** Opening EXERCISE INPUTS block **

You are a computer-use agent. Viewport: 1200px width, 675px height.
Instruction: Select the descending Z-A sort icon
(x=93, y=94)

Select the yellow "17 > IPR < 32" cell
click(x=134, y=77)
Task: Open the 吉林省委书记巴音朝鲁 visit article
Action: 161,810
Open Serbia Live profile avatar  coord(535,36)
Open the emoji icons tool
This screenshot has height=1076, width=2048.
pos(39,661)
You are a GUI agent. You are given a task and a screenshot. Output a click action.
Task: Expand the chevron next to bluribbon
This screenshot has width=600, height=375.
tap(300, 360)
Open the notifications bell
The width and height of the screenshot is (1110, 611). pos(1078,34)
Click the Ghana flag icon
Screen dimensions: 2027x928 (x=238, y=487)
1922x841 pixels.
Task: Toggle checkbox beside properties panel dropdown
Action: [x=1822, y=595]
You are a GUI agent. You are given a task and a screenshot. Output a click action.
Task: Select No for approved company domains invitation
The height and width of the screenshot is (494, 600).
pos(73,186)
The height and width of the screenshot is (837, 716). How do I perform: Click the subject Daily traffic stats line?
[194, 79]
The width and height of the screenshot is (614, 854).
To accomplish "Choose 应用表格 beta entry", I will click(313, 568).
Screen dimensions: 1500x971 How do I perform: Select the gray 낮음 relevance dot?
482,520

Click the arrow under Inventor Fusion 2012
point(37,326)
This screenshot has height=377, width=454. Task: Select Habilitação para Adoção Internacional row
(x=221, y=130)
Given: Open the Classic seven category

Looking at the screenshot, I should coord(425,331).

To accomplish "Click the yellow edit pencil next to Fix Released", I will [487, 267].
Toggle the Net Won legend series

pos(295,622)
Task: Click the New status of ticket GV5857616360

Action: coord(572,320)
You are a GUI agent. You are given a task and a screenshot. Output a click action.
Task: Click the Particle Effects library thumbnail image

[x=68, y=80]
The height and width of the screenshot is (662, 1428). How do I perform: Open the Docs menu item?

** Closing EXERCISE INPUTS block **

_WORK ITEM_.
Every line that holds the word "will" should be copied from the records above.

_RESPONSE TO THIS EXERCISE_.
To accomplish "Choose 应用表格 beta entry", I will click(313, 568).
To accomplish "Click the yellow edit pencil next to Fix Released", I will [487, 267].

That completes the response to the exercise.